> **GIVEN RECORDS**:
--------------------------------------------------
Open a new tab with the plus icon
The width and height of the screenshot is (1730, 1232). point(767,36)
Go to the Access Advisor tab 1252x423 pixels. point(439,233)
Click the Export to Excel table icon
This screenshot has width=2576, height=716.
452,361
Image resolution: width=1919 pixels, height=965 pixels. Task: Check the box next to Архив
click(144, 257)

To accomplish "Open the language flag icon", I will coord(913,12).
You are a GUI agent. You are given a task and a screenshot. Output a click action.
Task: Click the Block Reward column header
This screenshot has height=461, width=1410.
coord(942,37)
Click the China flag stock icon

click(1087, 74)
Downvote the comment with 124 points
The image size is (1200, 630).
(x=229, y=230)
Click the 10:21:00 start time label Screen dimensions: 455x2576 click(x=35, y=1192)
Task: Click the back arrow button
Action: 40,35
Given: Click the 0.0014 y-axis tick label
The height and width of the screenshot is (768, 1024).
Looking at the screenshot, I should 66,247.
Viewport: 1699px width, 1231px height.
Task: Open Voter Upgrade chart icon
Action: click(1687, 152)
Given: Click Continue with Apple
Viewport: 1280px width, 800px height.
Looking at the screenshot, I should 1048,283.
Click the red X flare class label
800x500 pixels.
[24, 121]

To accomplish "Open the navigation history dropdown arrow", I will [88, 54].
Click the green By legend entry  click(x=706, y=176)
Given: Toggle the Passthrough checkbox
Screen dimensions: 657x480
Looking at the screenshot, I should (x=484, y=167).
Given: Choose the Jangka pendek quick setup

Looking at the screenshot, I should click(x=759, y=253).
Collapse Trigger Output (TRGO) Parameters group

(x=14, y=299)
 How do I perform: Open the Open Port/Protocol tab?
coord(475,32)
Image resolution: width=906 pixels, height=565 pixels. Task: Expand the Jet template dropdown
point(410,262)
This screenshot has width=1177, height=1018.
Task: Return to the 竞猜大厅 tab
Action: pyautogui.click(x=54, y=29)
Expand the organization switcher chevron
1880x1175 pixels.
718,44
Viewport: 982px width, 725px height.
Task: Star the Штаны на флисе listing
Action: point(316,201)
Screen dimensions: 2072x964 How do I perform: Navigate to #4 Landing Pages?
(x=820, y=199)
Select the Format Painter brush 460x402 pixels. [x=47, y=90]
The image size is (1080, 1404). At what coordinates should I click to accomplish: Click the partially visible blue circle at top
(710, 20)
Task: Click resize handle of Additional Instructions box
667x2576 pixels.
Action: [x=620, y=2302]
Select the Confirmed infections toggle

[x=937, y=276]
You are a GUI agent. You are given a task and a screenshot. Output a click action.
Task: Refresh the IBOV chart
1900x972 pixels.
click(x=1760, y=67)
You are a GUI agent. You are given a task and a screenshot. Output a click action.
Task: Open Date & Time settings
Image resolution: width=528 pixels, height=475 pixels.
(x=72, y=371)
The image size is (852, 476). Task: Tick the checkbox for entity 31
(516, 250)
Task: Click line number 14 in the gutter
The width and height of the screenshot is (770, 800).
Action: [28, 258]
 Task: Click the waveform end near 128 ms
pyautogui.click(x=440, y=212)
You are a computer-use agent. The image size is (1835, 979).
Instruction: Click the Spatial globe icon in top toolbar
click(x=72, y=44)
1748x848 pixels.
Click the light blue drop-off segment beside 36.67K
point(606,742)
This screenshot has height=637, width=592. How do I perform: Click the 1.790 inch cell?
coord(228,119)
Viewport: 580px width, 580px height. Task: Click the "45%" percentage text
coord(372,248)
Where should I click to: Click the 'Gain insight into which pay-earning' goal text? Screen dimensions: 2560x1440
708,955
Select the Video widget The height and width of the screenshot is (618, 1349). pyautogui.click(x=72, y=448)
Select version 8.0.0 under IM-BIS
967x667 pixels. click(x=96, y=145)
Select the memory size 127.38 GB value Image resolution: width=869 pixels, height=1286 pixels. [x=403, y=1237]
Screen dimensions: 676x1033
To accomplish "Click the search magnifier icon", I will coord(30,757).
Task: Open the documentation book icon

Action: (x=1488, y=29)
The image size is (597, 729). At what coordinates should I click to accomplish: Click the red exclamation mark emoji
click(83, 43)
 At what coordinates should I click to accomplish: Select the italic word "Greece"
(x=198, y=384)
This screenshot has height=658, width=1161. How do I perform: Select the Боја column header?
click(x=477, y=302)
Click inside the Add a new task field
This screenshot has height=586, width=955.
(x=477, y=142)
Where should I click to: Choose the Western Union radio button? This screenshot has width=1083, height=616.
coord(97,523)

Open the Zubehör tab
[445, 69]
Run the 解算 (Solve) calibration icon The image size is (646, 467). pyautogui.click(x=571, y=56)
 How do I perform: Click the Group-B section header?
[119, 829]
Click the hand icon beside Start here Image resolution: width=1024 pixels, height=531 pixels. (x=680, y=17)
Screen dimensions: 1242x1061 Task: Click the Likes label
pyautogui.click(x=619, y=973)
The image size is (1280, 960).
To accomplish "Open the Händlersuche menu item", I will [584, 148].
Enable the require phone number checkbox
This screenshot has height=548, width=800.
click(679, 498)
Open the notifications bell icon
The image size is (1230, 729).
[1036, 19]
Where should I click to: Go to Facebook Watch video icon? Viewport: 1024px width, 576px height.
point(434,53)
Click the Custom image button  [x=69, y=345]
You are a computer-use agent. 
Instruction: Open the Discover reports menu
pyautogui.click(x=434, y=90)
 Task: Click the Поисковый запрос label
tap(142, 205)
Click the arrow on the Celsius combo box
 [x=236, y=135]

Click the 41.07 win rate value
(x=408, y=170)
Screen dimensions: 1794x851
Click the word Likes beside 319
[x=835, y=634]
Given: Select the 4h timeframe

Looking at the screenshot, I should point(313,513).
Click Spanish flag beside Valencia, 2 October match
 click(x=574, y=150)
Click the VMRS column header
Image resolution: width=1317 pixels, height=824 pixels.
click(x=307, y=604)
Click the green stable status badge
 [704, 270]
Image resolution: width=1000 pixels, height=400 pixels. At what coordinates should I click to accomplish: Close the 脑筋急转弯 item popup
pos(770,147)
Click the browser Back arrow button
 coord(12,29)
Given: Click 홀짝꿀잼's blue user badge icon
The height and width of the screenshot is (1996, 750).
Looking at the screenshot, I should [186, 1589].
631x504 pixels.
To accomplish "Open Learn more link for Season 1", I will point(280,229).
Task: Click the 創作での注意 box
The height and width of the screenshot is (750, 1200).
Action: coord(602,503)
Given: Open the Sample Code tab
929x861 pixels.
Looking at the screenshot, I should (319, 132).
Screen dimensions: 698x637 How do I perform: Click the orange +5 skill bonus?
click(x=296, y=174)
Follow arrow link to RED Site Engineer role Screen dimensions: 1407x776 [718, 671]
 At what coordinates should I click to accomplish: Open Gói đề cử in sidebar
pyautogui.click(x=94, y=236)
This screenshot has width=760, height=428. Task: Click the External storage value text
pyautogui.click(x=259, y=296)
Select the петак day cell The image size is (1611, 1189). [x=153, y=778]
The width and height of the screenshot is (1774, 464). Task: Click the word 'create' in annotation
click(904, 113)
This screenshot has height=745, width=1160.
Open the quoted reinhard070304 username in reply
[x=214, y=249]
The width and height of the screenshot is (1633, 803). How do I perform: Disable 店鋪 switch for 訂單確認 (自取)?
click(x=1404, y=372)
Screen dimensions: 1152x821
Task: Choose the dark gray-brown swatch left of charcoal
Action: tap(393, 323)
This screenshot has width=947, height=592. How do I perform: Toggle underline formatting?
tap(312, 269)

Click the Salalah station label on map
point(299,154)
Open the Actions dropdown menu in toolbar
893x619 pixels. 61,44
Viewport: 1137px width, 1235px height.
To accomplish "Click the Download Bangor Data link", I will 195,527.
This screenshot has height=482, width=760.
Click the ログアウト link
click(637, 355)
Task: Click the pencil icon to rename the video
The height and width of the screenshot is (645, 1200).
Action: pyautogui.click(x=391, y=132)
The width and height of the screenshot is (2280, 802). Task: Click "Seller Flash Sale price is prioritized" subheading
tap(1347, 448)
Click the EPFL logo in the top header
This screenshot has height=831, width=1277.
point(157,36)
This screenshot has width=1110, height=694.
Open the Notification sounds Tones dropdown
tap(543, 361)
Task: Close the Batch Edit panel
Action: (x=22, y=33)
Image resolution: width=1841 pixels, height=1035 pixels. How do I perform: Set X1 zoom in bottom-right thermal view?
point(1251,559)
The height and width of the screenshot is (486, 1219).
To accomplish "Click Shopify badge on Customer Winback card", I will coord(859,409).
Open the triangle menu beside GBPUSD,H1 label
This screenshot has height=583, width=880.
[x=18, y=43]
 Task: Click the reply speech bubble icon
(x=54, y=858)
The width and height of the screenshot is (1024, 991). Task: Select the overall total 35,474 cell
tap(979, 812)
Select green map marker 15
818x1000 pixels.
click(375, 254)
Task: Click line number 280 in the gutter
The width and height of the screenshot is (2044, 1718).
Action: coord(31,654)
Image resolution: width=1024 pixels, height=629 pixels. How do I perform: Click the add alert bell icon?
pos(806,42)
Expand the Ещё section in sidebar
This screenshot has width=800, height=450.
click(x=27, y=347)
--------------------------------------------------
The answer must be every line from the records above that contains the word "gutter", copied out.

> **RESULT**:
Task: Click line number 14 in the gutter
Task: Click line number 280 in the gutter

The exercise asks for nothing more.